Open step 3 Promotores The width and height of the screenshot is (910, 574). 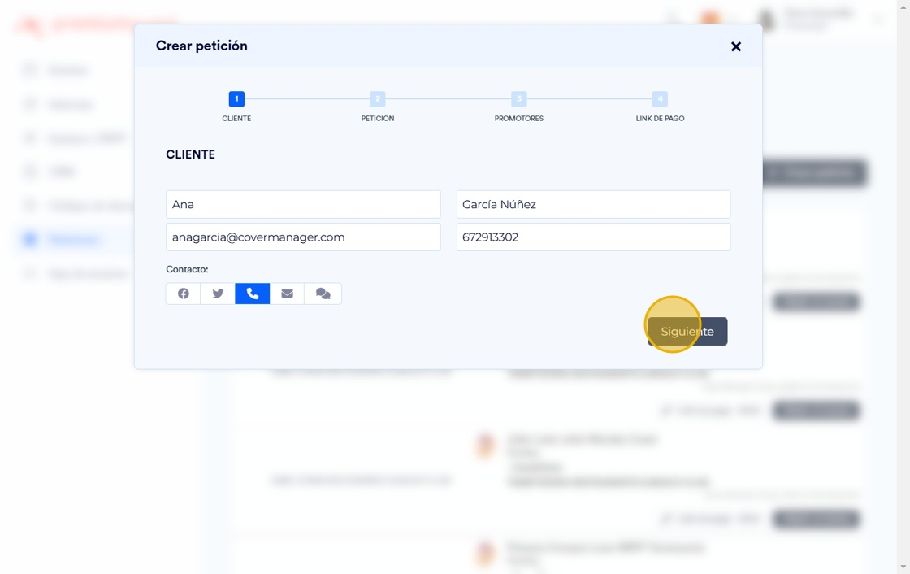518,99
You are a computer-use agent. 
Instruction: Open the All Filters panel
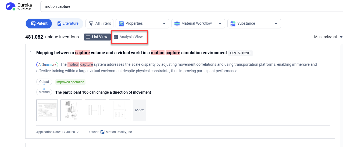pos(99,24)
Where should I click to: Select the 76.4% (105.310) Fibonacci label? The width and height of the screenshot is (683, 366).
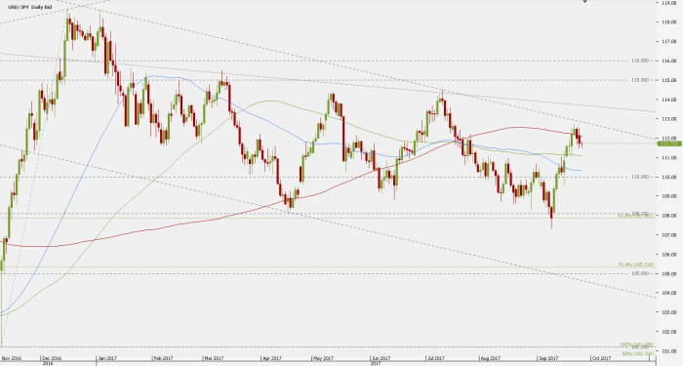click(636, 264)
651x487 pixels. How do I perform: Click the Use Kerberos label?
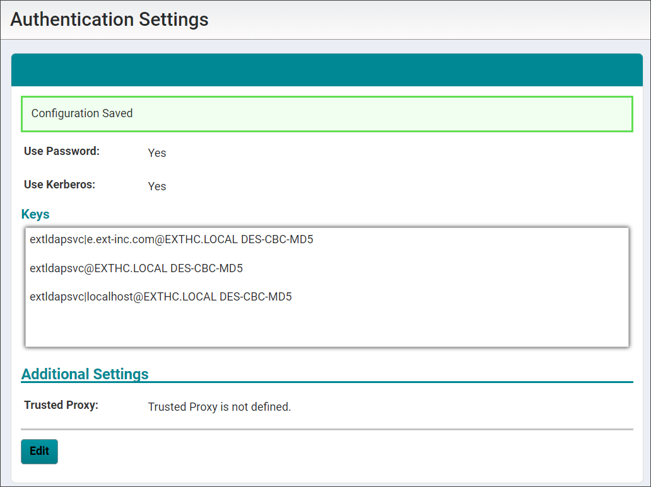coord(59,185)
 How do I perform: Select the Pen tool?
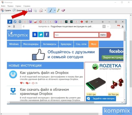tap(51, 10)
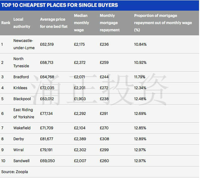Click the Source: Zoopla text

coord(14,172)
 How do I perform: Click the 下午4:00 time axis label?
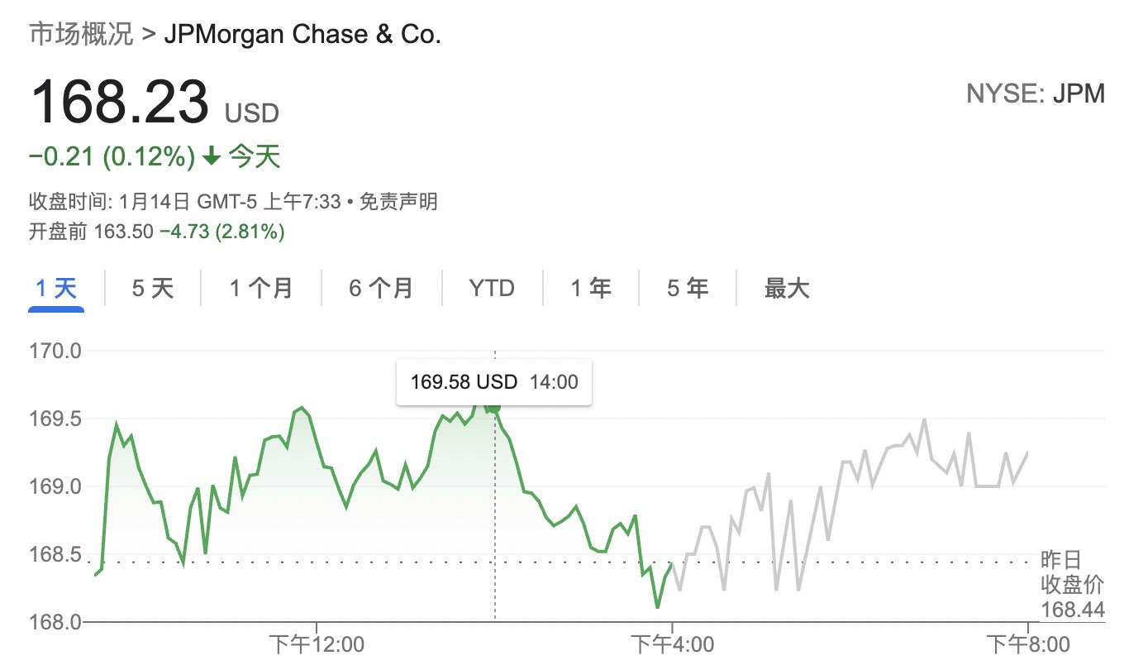(672, 644)
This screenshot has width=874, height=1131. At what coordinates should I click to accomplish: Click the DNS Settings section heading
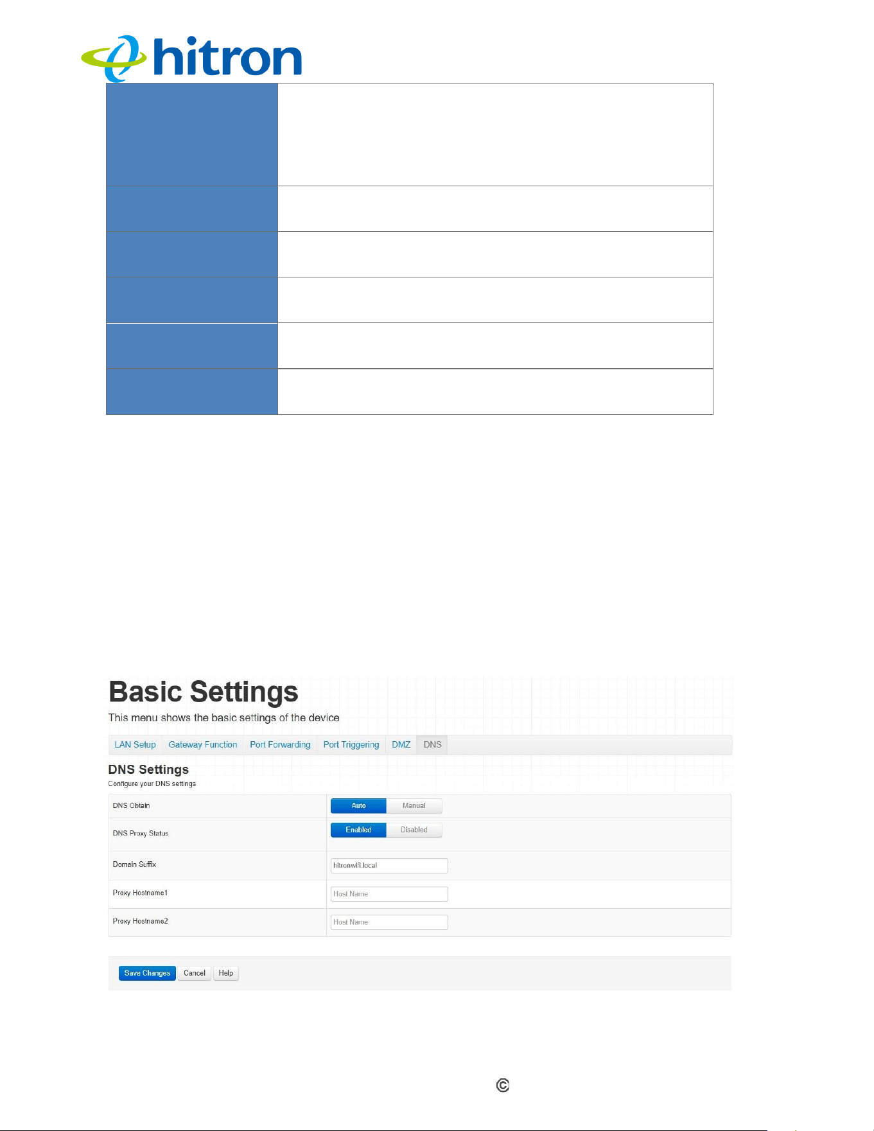coord(148,769)
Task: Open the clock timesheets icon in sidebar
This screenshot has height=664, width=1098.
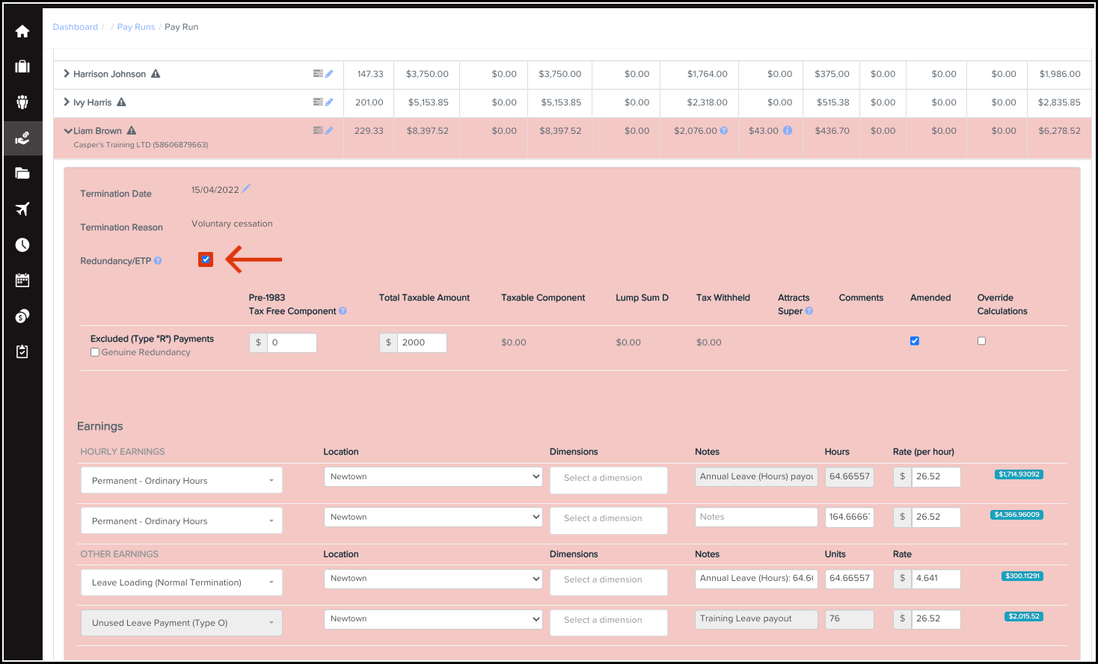Action: 22,245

About this exercise:
Please write out, word for word, only the lines from the one holding "Task: Open the" through the end of the records above, with both end lines included and the pictures dropped.

Task solution:
Task: Open the clock timesheets icon in sidebar
This screenshot has height=664, width=1098.
Action: 22,245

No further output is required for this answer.